Supplied information section start
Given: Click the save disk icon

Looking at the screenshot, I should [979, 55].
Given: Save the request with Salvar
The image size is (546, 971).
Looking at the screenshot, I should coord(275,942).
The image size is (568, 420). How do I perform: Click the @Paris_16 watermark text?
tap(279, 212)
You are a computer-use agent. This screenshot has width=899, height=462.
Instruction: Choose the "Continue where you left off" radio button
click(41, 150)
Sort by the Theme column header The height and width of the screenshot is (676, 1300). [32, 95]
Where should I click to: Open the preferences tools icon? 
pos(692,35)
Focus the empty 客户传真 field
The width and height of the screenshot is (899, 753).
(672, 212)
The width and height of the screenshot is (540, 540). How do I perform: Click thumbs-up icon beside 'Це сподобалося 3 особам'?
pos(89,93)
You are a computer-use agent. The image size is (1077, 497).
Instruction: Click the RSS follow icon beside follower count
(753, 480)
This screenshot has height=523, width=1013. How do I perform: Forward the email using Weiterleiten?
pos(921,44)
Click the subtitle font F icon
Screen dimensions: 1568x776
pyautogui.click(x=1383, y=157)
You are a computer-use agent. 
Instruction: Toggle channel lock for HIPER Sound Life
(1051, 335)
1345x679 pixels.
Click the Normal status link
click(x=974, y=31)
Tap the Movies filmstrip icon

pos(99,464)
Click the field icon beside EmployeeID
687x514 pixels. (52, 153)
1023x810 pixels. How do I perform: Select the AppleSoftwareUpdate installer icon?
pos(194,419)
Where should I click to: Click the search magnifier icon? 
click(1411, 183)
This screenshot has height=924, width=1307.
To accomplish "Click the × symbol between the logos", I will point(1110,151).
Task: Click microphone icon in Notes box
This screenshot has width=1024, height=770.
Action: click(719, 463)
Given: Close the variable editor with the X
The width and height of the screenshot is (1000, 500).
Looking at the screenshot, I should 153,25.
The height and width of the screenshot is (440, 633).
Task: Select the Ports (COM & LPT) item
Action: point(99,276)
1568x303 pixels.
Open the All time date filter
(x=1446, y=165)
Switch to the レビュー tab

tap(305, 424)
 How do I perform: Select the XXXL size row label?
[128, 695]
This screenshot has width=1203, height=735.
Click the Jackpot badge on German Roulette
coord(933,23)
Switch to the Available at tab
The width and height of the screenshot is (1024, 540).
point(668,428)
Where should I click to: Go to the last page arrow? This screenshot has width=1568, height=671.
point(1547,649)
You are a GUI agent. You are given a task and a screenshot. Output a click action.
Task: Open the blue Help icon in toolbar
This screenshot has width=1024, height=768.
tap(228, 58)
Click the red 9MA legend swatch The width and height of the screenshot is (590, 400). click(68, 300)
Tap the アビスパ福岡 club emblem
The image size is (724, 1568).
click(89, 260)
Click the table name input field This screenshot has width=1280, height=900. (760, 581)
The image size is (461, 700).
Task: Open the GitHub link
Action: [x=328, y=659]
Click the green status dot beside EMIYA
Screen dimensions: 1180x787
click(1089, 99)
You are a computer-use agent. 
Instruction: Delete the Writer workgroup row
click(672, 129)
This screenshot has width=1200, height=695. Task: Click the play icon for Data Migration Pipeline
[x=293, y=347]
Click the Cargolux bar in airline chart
Supplied information section end
Try it
Starting from the records above, copy each line where the string "with" is found.

Written response
Given: Save the request with Salvar
Given: Close the variable editor with the X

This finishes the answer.